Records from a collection
== Segment start ==

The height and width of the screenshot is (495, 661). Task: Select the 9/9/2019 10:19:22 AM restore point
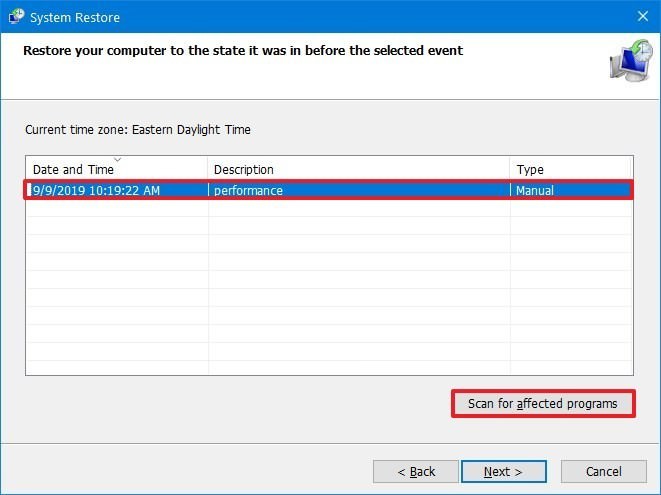pos(97,190)
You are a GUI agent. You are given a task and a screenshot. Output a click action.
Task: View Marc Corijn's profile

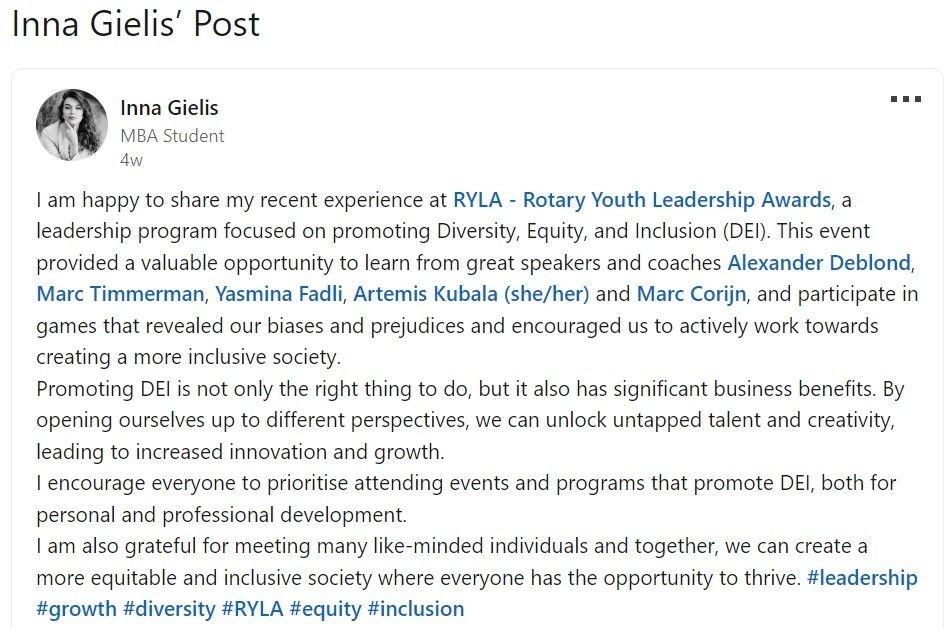[x=691, y=294]
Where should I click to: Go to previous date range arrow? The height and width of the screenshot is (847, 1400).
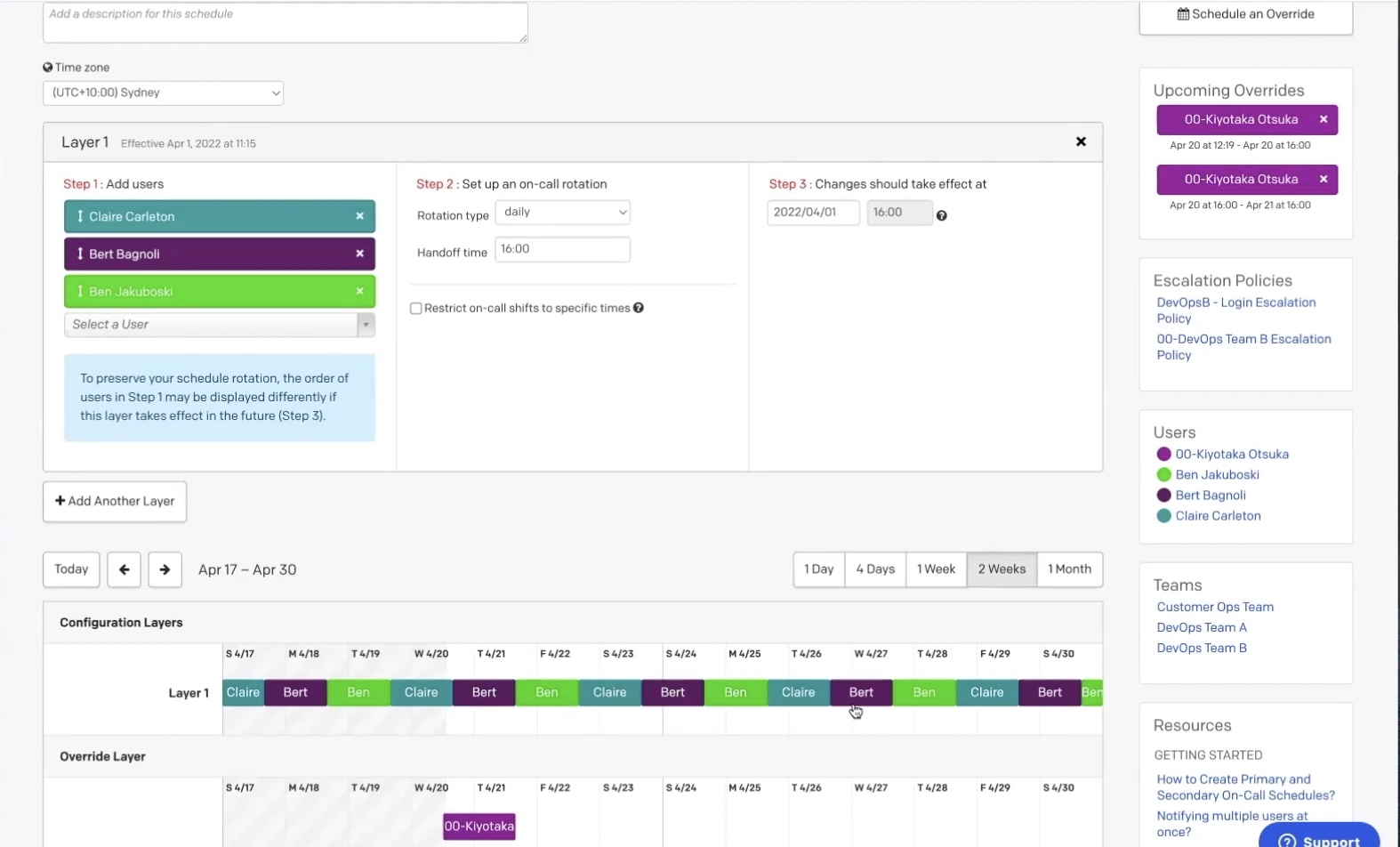125,569
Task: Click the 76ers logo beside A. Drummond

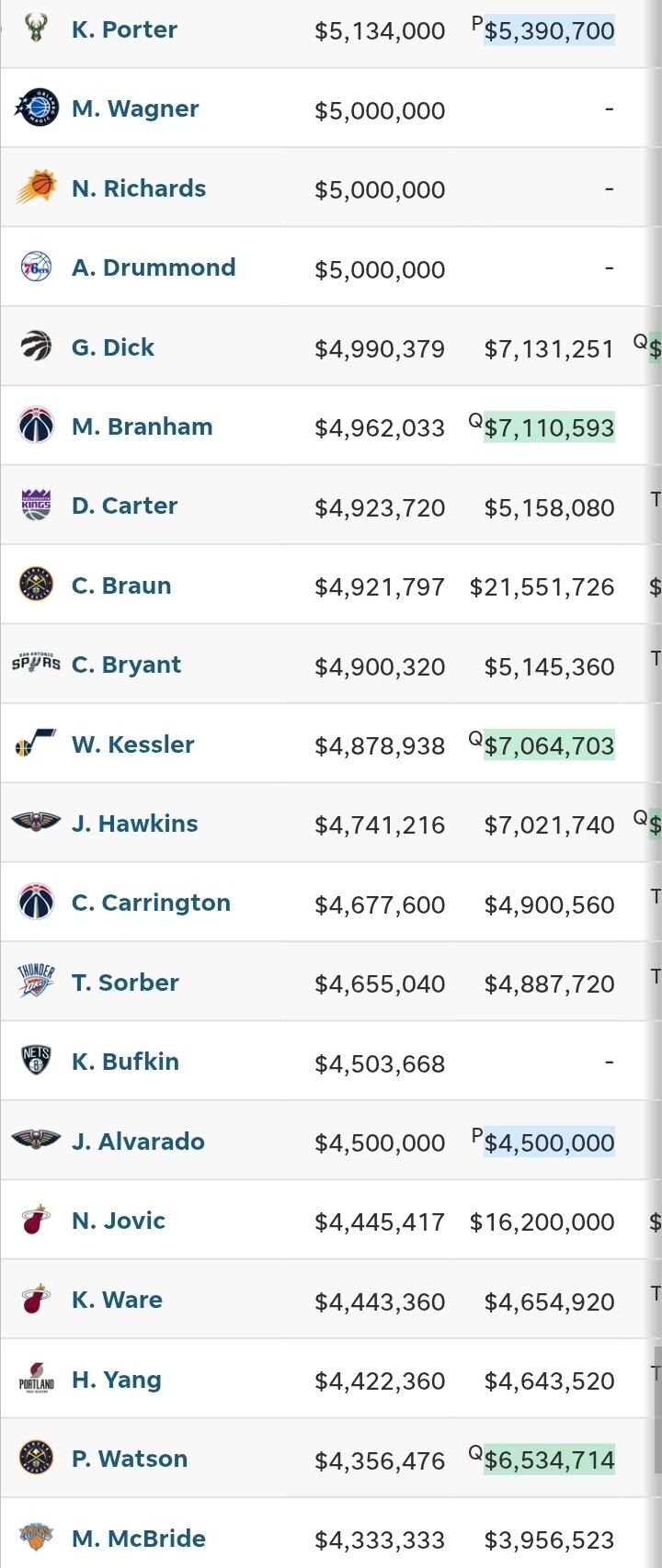Action: click(36, 267)
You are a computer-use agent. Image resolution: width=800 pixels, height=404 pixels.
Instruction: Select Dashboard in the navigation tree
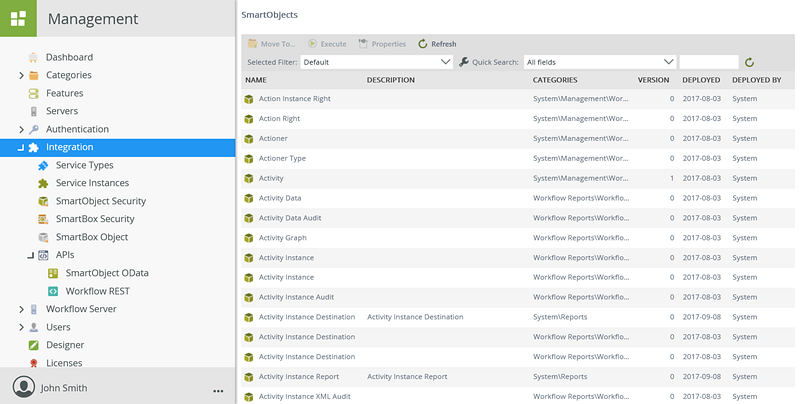point(69,57)
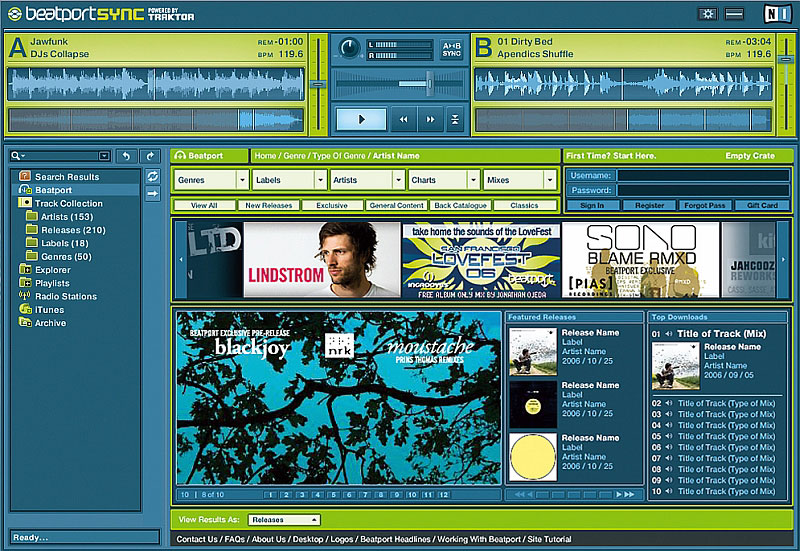Click the crossfader slider handle
The image size is (800, 551).
tap(430, 82)
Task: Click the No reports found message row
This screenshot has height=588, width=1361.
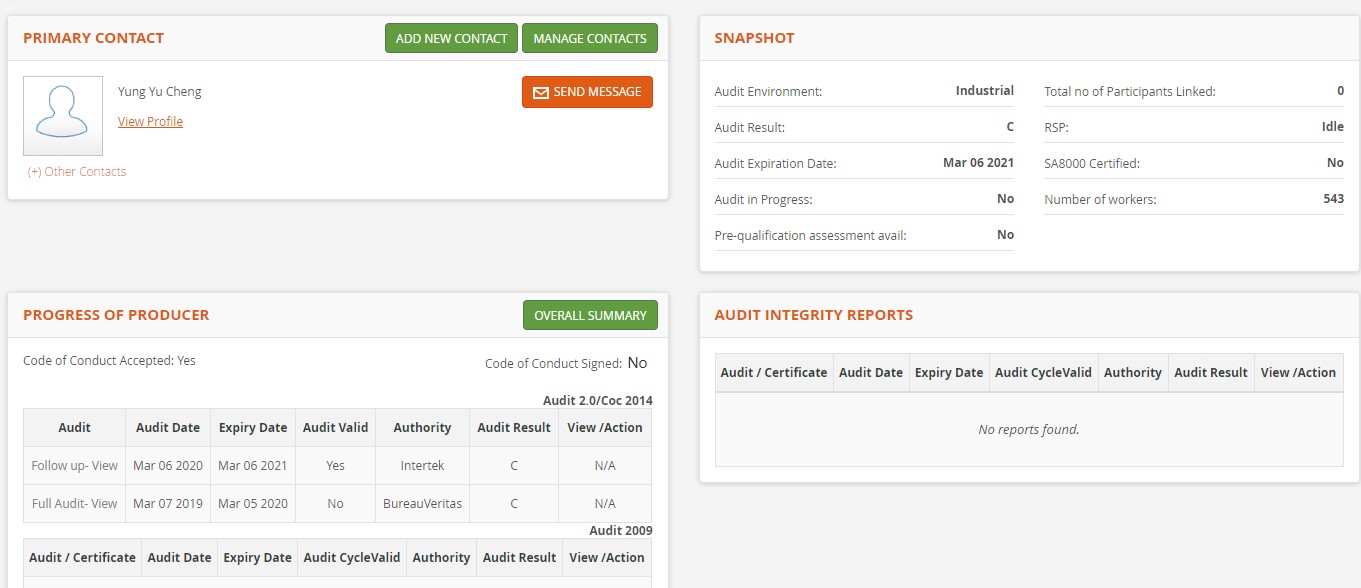Action: coord(1028,430)
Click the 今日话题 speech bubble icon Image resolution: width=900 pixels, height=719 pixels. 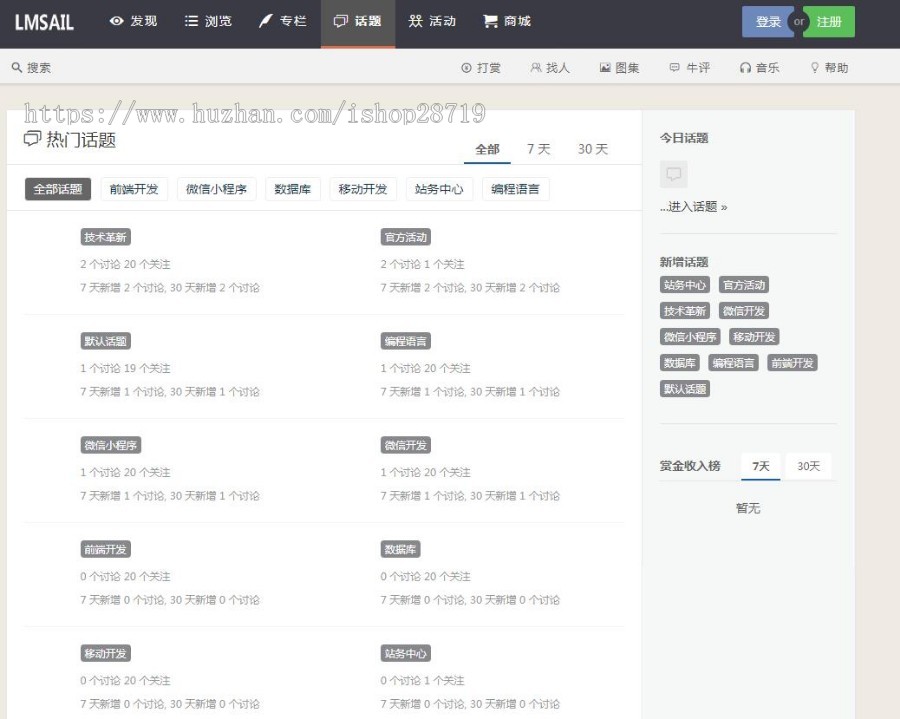pos(674,174)
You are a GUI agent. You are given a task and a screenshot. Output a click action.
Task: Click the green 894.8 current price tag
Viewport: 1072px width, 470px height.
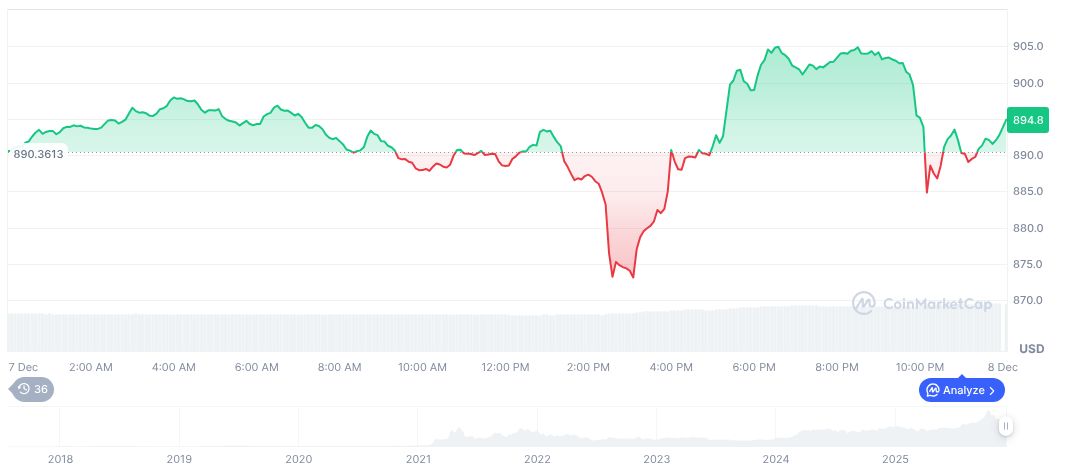click(1028, 120)
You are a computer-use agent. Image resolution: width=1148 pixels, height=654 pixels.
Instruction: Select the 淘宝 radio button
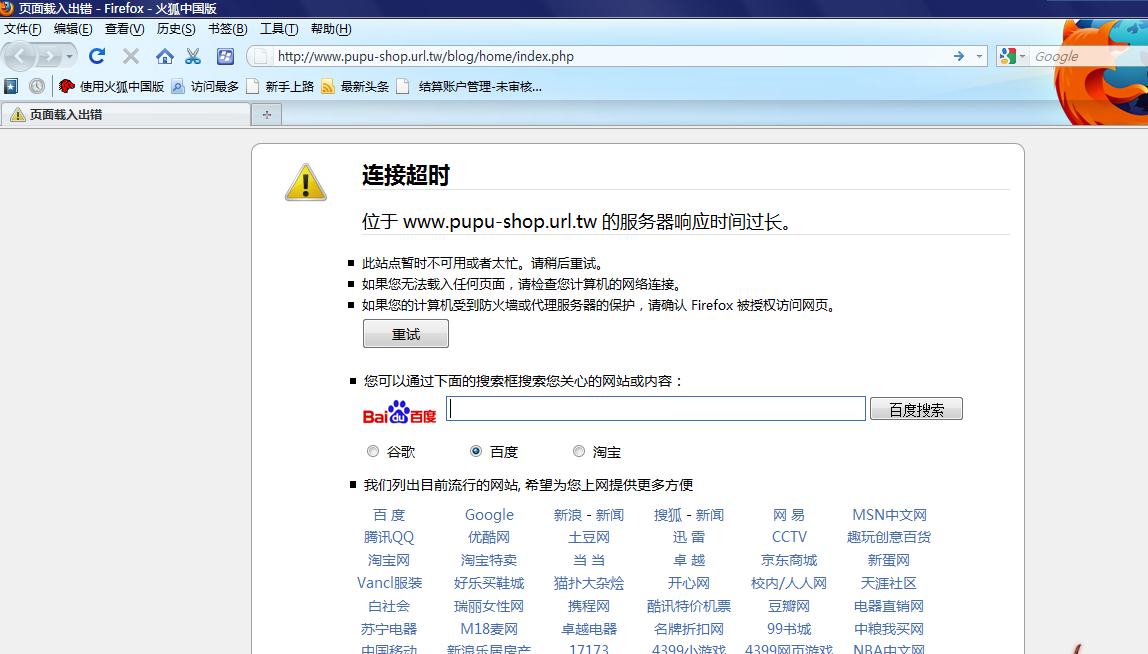click(x=579, y=451)
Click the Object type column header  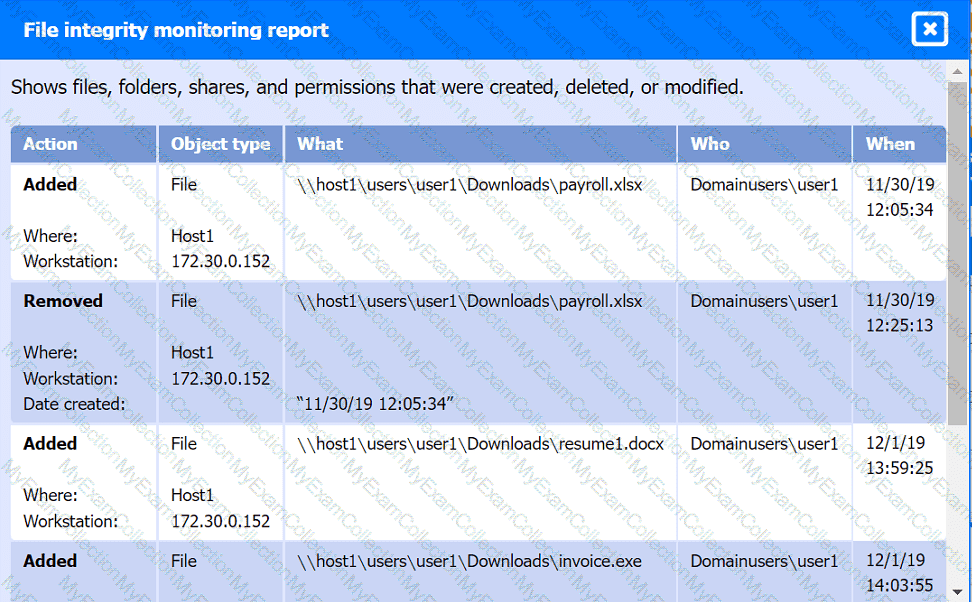[220, 144]
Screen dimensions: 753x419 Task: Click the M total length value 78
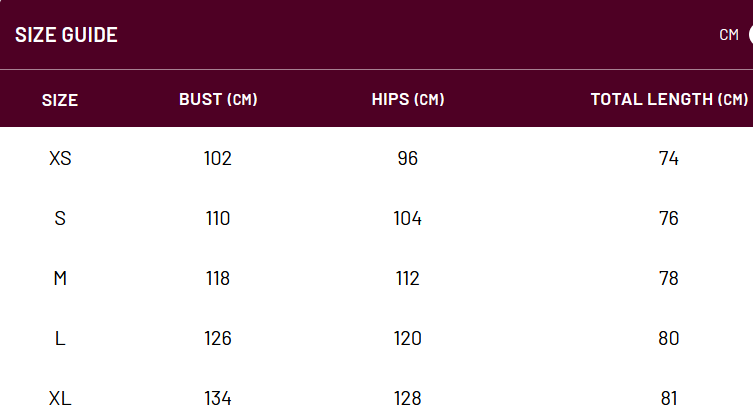coord(669,278)
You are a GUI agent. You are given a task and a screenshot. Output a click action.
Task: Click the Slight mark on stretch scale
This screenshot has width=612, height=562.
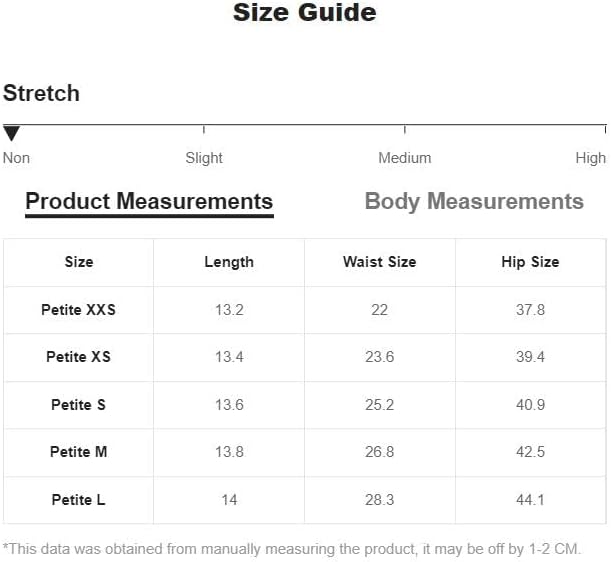(204, 158)
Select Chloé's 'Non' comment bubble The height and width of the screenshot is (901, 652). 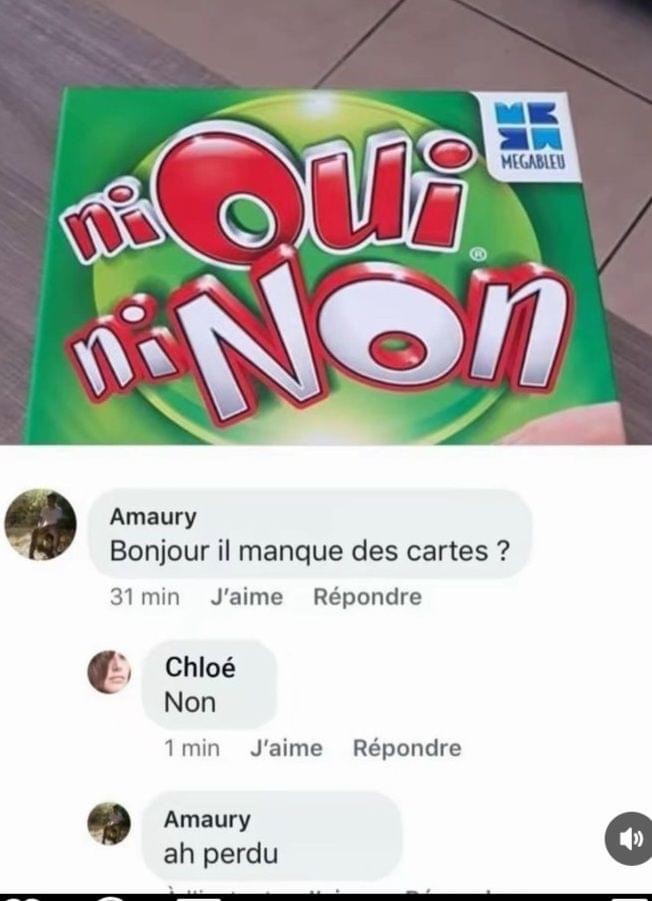point(210,684)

== Segment end ==

-- Try it --
Please give the count of lines above with "computer", nothing else.

-- Solution for this exercise --
2